2011-09-20 15:00:00
Yine sessiz sedasız izledik bu olanı biteni. Ankara Büyük Şehir Belediye Başkanı Melih Gökçek, uzun ve tartışmalı bir süreçten sonra dünyaca ünlü kedimizin gözlerini belediyesine logo yaptı. Logo, sözde Ankara Kedisini temsil ediyormuş. Oysa logonun uzaktan yakından Ankara kedisiyle ilgisi yok. Düpedüz tekgöz dediğimiz Van Kedisinin kehribar sarısı ile boncuk mavi gözlerini alıp Ankara kedisinin gözleri diye kentin simgesi haline getirdiler.

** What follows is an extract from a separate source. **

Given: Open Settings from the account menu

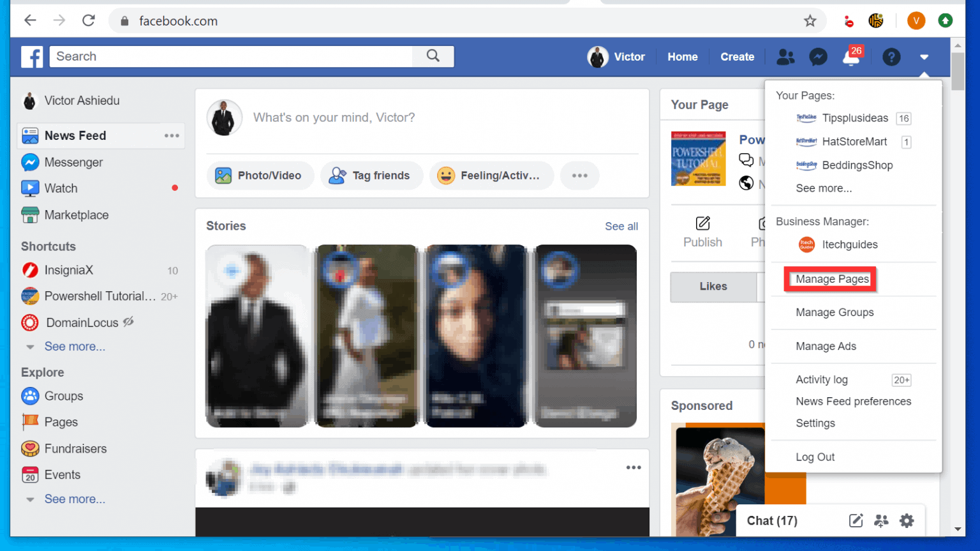Looking at the screenshot, I should pyautogui.click(x=815, y=423).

Ne yazık ki elimizdeki hiç bir şeyin kıymetini bilmediğimiz gibi dünyalar güzeli Van Kedimizin, renkli bakan gözlerini de böylece kaptırmış olduk. İşin garibi Van’daki sivil toplum kuruluşlarından hiçbir tepki yok. Hatta daha da acısı çoğu vatandaşın haberi bile yok. Bu oldubittiye sesiz kalmamalıyız. Asırlardır Van’a ait olan bu gözleri herkes Van kedisi olarak biliyordu. Hiç kimse söylenmesin, tek derdimiz bu mu diye. Evet tek derdimiz bu olmalı. Dönüp geriye bakalım. Van kültüründen ne kaldı geriye. Kaç kişi evinin önünü süpürüyor, kaç kişi semaver çayı demliyor balkonunda, kaç kişi selam veriyor, bayramlaşıyor komşusuyla. Böyle giderse Van Kedisini, semaveri, Van Balığını anca kavşaklarda beton, soğuk büstleriyle göreceğiz.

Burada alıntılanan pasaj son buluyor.